[70] I purchased two at Coblentz, which lived some time in England. Individuals have been sold in London for seven pounds.—Translator.

[71] It is not found in Britain.—Translator.

[72] The food of the caged nightingale is probably not sufficiently nutritious for the reed thrush; no doubt, also, it injures the stomach; perhaps the number of meal-worms with which it is supplied should be increased; and small beetles should be offered to it, whose wing-cases and claws, not being digested by the insectivorous bird, serve to purge the stomach; its food, in short, should resemble as much as possible that of its natural condition.—Translator.

[73] There are some countries which appear not adapted for nightingales, and in which they never stop, as in France, in Le Bugey, as high as Nantua, a part of Holland, North Wales, the north of England, excepting the county of York, and all Scotland and Ireland.

[74] In Italy they arrive in March, and depart in the beginning of November. In England they arrive in April and May, and depart in the month of September.

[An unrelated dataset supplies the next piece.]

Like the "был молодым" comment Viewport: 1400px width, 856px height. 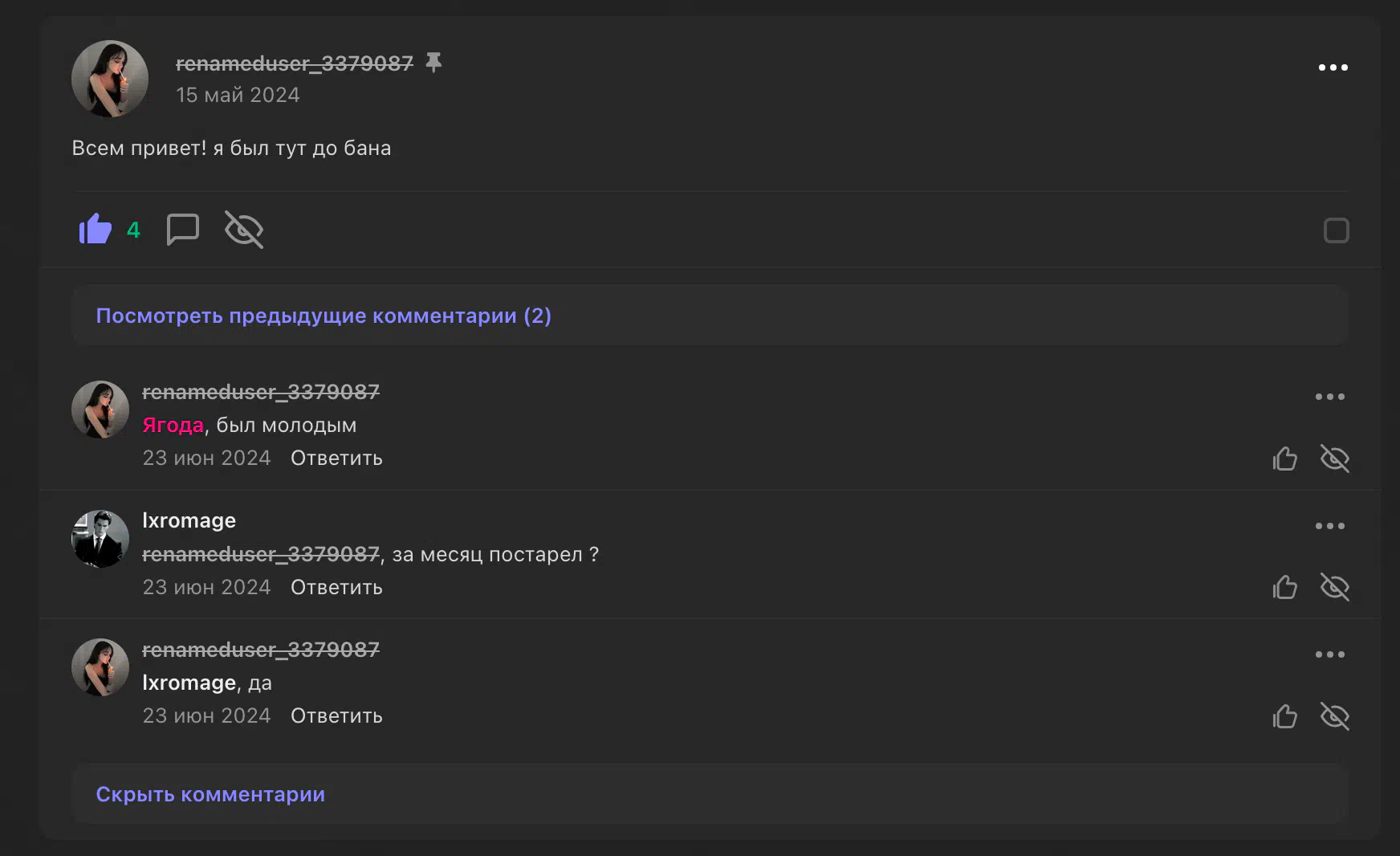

[75] The means of always having a plentiful supply of meal worms is to fill a large earthenware or brown stone jar with wheat bran, barley or oatmeal, and put into it some pieces of sugar paper or old shoe leather. Into each of these jars, of about two quarts in size, half a pint of meal worms is thrown (these may be bought at any baker’s or miller’r), and by leaving them quiet for three months, covered with a bit of woollen cloth soaked in beer, or merely in water, they will change into beetles (Tenebrio Molitor, Linnæus). These insects soon propagate by eggs, which renew and increase the number of maggots so much that one such jar will maintain a nightingale.—Author.

[76] Many persons who are not in a situation to buy ants’ eggs (improperly so called, since they are the pupæ in their cocoons), will doubtless be glad to know the method used for getting them out of the ant-hill. A fine sunny day in summer is chosen, and, provided with a shovel we begin by gently uncovering a nest of the large wood ants (Formica rufa, Linnæus), till we arrive at the eggs; these are then taken away, and placed in the sun, in the middle of a cloth whose corners are turned up over little branches well covered with leaves. The ants, in order to protect the eggs from the heat of the sun, quickly remove them under the shelter which is prepared for them. In this manner they are easily obtained freed from dirt, and from the ants also. In the absence of a cloth a smooth place is chosen, around which some small furrows are cut, over which the branches are laid, which leads to the same result.—Author.

[77] English bird-catchers also express the phrases of the nightingale by words, or particular names, sweet, jug, sweet, pipe rattle, swetswat, swaty, water bubble, skeg, skeg, whitlow, whitlow, and the like.

[78] I possess a nightingale which repeats these drawling melancholy notes often thirty or even fifty times. Many pronounce gu, guy, gui, and others qu, quy, qui.—Author.

[79] These syllables are pronounced in a sharper clearer manner than the preceding lu, lu, &c.